> [Work required]
Line by line, copy the data below exactly.

> [Dataset excerpts]
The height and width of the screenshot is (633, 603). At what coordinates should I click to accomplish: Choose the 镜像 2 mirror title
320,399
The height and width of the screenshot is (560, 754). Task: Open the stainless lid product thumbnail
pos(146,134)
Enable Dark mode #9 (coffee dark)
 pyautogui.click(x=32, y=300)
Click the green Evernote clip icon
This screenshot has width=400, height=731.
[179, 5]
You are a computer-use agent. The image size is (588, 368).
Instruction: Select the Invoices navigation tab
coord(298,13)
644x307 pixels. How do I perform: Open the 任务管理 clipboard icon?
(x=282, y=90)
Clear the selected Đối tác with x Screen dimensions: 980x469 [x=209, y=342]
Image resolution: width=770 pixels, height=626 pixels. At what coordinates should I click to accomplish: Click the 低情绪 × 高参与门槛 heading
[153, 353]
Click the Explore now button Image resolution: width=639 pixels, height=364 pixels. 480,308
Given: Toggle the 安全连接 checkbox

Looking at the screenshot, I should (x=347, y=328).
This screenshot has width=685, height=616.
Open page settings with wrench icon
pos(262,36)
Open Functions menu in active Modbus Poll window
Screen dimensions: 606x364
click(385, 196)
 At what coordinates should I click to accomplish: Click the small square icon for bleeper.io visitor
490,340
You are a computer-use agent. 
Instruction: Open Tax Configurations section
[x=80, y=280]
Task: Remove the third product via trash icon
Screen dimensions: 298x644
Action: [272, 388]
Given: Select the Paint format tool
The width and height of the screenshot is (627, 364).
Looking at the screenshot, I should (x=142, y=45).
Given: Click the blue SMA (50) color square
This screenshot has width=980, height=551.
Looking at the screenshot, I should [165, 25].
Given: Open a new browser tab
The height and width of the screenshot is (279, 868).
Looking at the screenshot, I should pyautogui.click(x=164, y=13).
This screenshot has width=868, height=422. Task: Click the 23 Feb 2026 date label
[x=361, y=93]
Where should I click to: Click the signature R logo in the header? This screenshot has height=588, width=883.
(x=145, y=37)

> [Answer space]
The height and width of the screenshot is (633, 603). At what coordinates should I click to accomplish: Choose the 镜像 2 mirror title
320,399
The height and width of the screenshot is (560, 754). Task: Open the stainless lid product thumbnail
pos(146,134)
Enable Dark mode #9 (coffee dark)
 pyautogui.click(x=32, y=300)
Click the green Evernote clip icon
This screenshot has width=400, height=731.
[179, 5]
You are a computer-use agent. The image size is (588, 368).
Instruction: Select the Invoices navigation tab
coord(298,13)
644x307 pixels. How do I perform: Open the 任务管理 clipboard icon?
(x=282, y=90)
Clear the selected Đối tác with x Screen dimensions: 980x469 [x=209, y=342]
Image resolution: width=770 pixels, height=626 pixels. At what coordinates should I click to accomplish: Click the 低情绪 × 高参与门槛 heading
[153, 353]
Click the Explore now button Image resolution: width=639 pixels, height=364 pixels. 480,308
Given: Toggle the 安全连接 checkbox

Looking at the screenshot, I should (x=347, y=328).
This screenshot has width=685, height=616.
Open page settings with wrench icon
pos(262,36)
Open Functions menu in active Modbus Poll window
Screen dimensions: 606x364
click(385, 196)
 At what coordinates should I click to accomplish: Click the small square icon for bleeper.io visitor
490,340
You are a computer-use agent. 
Instruction: Open Tax Configurations section
[x=80, y=280]
Task: Remove the third product via trash icon
Screen dimensions: 298x644
Action: [272, 388]
Given: Select the Paint format tool
The width and height of the screenshot is (627, 364).
Looking at the screenshot, I should (x=142, y=45).
Given: Click the blue SMA (50) color square
This screenshot has width=980, height=551.
Looking at the screenshot, I should [165, 25].
Given: Open a new browser tab
The height and width of the screenshot is (279, 868).
Looking at the screenshot, I should pyautogui.click(x=164, y=13).
This screenshot has width=868, height=422. Task: Click the 23 Feb 2026 date label
[x=361, y=93]
Where should I click to: Click the signature R logo in the header? This screenshot has height=588, width=883.
(x=145, y=37)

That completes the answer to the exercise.